To quote Alex Beam, I write this with my head, not my heart. I don’t have a dog in the 2008 presidential hunt. But I’m mystified by Beam’s assertion in today’s Globe that Barack Obama is this year’s version of Howard Dean, Paul Tsongas, Bill Bradley and Bruce Babbitt.
Dean, Tsongas, Bradley and Babbitt were all utterly without charisma; Dean and Bradley came across as rather unpleasant fellows to boot. Tsongas, Bradley and Babbitt got a big boost from media types who were suckers for their cerebral, moderate politics. (Yes, Bradley ran as a liberal in 2000, but that wasn’t his reputation as a senator.) Dean was the darling of the netroots, but actual voters never warmed up to him.

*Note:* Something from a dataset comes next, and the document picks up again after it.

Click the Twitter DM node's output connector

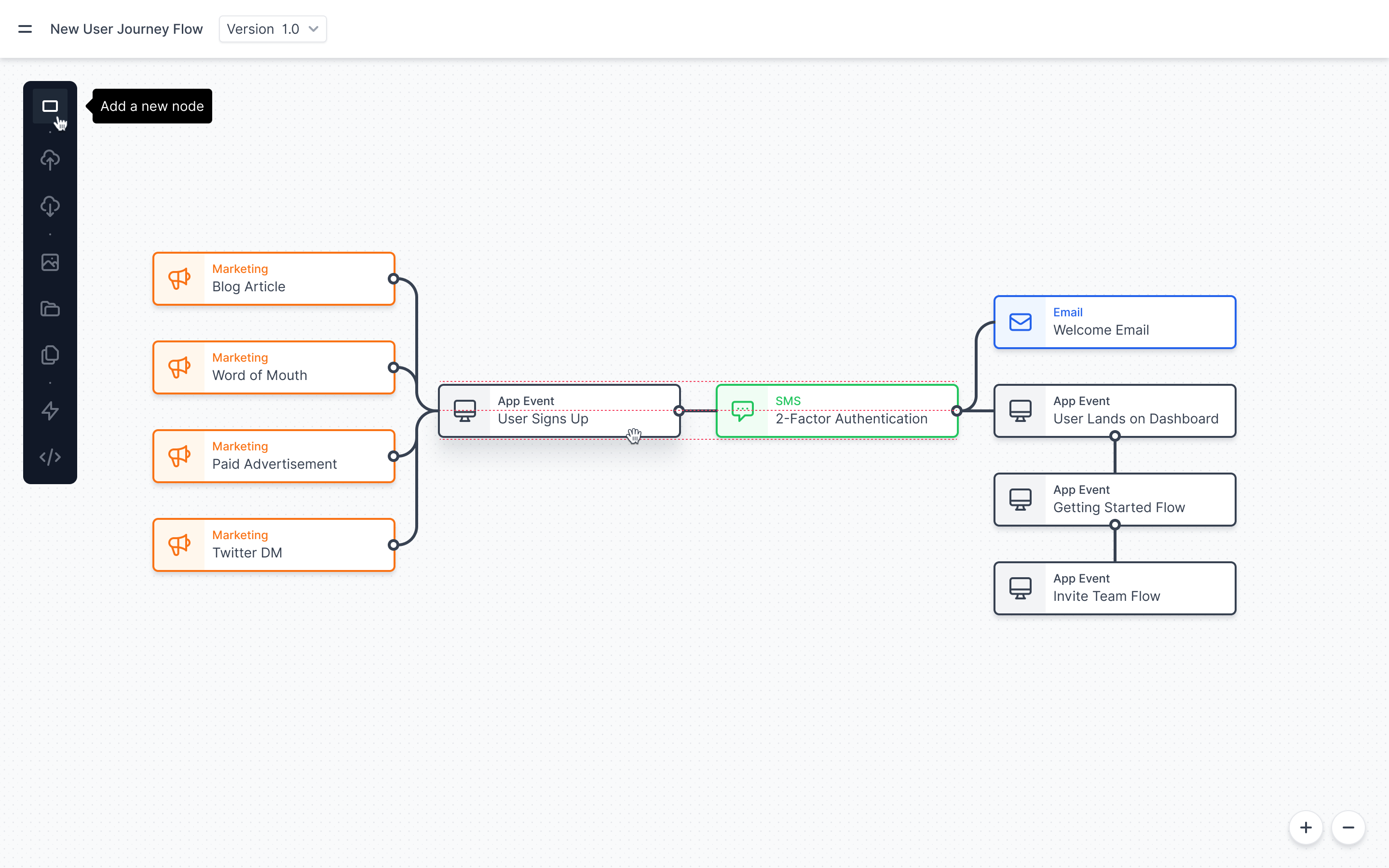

By contrast, Obama oozes charisma. His campaign’s biggest asset, by far, is himself. Members of the Beam Quartet were small-timers trying to break into the the big time. Obama is a big-timer who may not quite be ready.
Obama may or may not be chosen as the Democratic presidential nominee. But if he’s not, it certainly won’t be because he’s suffering from Howard Dean syndrome. And unlike the Beam Quartet, if Obama falls short, I suspect he’ll get another chance somewhere down the line.